PROBLEM DETAILS
Each entry here is to be restated word for word.

[EXTRACTED RECORDS]

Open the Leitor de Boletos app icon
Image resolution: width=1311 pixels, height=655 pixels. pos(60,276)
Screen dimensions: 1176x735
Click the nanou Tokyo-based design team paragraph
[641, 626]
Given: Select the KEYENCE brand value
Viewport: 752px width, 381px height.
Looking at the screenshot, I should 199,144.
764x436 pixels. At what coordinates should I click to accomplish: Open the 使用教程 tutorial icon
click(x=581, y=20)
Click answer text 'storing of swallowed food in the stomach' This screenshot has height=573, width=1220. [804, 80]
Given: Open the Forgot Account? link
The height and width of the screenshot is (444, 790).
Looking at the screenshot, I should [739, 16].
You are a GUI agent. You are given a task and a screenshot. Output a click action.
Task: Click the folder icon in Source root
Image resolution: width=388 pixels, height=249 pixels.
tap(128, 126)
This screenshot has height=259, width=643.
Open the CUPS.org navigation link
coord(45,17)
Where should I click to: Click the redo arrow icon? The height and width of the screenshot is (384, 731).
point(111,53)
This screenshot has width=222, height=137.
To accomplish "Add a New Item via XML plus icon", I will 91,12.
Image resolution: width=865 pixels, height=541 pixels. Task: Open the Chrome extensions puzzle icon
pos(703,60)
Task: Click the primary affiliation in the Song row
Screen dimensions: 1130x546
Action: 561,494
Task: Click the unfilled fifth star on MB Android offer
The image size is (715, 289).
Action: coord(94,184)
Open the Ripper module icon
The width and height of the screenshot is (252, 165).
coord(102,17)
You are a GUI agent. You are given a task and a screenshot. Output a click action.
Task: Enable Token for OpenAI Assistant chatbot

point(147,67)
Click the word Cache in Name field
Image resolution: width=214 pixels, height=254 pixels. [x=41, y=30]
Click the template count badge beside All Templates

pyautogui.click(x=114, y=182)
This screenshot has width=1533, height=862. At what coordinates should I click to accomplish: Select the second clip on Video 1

[/EXTRACTED RECORDS]

RESULT FOR THIS TASK
Open the Leitor de Boletos app icon
Image resolution: width=1311 pixels, height=655 pixels. pos(60,276)
Screen dimensions: 1176x735
Click the nanou Tokyo-based design team paragraph
[641, 626]
Given: Select the KEYENCE brand value
Viewport: 752px width, 381px height.
Looking at the screenshot, I should 199,144.
764x436 pixels. At what coordinates should I click to accomplish: Open the 使用教程 tutorial icon
click(x=581, y=20)
Click answer text 'storing of swallowed food in the stomach' This screenshot has height=573, width=1220. [804, 80]
Given: Open the Forgot Account? link
The height and width of the screenshot is (444, 790).
Looking at the screenshot, I should [739, 16].
You are a GUI agent. You are given a task and a screenshot. Output a click action.
Task: Click the folder icon in Source root
Image resolution: width=388 pixels, height=249 pixels.
tap(128, 126)
This screenshot has height=259, width=643.
Open the CUPS.org navigation link
coord(45,17)
Where should I click to: Click the redo arrow icon? The height and width of the screenshot is (384, 731).
point(111,53)
This screenshot has width=222, height=137.
To accomplish "Add a New Item via XML plus icon", I will 91,12.
Image resolution: width=865 pixels, height=541 pixels. Task: Open the Chrome extensions puzzle icon
pos(703,60)
Task: Click the primary affiliation in the Song row
Screen dimensions: 1130x546
Action: 561,494
Task: Click the unfilled fifth star on MB Android offer
The image size is (715, 289).
Action: coord(94,184)
Open the Ripper module icon
The width and height of the screenshot is (252, 165).
coord(102,17)
You are a GUI agent. You are given a task and a screenshot. Output a click action.
Task: Enable Token for OpenAI Assistant chatbot

point(147,67)
Click the word Cache in Name field
Image resolution: width=214 pixels, height=254 pixels. [x=41, y=30]
Click the template count badge beside All Templates

pyautogui.click(x=114, y=182)
This screenshot has width=1533, height=862. At what coordinates should I click to accomplish: Select the second clip on Video 1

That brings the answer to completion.